Flag and the Count would each have a collection bag on hand beneath their desks should the urge arise during chit purchases. Flag never left the room running on empty. Indeed, sometimes he would have to borrow extra tissue from Danos which lay burrowed in his burrow there beneath his desk.

The daily menu was posted right there in the piece du purchasing and in its anteroom, along with the prices.

Only on occasion would Flag actually do the flogging. Usually he would have one of the black Turks do that, leaving him with a free hand unto himself beneath the desk. Of course whenever the Count wished to try his hand out, Flag would willing acquiesce. It was a nice change to see a lashing dispensed by one wearing a sparkling white mask. But regardless, the Count always bowed to the friar's commands. Resist and he would find himself flashed by the friar and demoted to Viscount.

It is three days before DeVille finally gives in to his stomach demands and reluctantly appears in purchasing before Flag and the Count. After meticulously studying the posted menu he makes his way to the two purchasing agents. He looked at Danos sitting there as Count, wearing his mask, and at the friar.

"What will you be having, sir," asked the friar.

"I'll have the chicken salad for lunch."

"Will that be with a side salad?"

"A side salad with a chicken salad? How much is it?"

"Two chits. See; it's right here."

"That much? I think I'll pass on the side."

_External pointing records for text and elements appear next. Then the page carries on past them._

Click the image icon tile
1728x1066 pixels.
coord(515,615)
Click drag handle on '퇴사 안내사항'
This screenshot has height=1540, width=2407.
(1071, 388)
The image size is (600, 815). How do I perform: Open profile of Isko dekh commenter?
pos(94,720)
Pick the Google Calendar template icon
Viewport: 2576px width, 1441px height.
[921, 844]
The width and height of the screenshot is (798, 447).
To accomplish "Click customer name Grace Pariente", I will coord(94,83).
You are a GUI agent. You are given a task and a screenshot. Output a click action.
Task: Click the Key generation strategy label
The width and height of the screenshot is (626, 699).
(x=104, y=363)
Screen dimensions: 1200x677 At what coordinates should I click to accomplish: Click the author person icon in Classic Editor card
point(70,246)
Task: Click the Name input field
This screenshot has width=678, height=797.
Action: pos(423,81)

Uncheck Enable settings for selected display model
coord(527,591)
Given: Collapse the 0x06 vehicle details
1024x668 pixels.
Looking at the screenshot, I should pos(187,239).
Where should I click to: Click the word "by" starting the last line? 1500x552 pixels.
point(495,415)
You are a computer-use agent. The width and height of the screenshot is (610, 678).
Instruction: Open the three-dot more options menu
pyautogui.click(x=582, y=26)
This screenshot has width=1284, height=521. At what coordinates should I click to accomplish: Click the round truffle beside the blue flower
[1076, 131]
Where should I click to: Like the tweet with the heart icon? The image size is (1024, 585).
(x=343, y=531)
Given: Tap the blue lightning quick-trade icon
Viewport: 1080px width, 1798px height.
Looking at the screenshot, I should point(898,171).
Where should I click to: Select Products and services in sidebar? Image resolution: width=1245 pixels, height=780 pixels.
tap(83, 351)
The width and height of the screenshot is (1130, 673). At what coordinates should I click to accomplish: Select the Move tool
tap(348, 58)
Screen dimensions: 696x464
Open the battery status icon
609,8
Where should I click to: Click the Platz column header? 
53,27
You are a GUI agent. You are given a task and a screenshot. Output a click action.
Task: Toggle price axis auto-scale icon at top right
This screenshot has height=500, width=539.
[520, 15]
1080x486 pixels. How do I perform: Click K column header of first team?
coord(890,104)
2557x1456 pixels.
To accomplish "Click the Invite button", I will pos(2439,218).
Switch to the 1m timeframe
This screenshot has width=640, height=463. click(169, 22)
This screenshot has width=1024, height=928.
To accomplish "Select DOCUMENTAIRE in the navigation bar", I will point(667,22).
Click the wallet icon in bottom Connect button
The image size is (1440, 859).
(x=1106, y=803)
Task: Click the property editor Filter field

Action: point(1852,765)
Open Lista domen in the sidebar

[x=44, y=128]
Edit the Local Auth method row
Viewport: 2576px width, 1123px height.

"We do offer a simply marvelous salad Nicoise."

"Tempting, but no."

"For supper this soiree?"

"How's the bouillabaisse looking?"

"Excellent. Local Mediterranean fish only, you know."

"Eight; huh?"

"Correct; but the roux comes with it at no extra charge."

"I would most certainly hope so. Still, isn't that rather expensive? I mean it just local little fishes and crusades. You ain't importing piranhas from Brazil, blessed by the fucking fickle finger of the fifth pharaoh . . . . Well, okay; I'll give it a try. Eight; hot damn."

"Any appetizers for this evening?"

"Think I'll pass."

"And for the wine?"

"Lord, there's even a charge for wine here? How much is it?"

"Two chits a glass for the vin de table; three for the vin de pays, and four for the vintage estate bottled. It's also there on the back of the menu."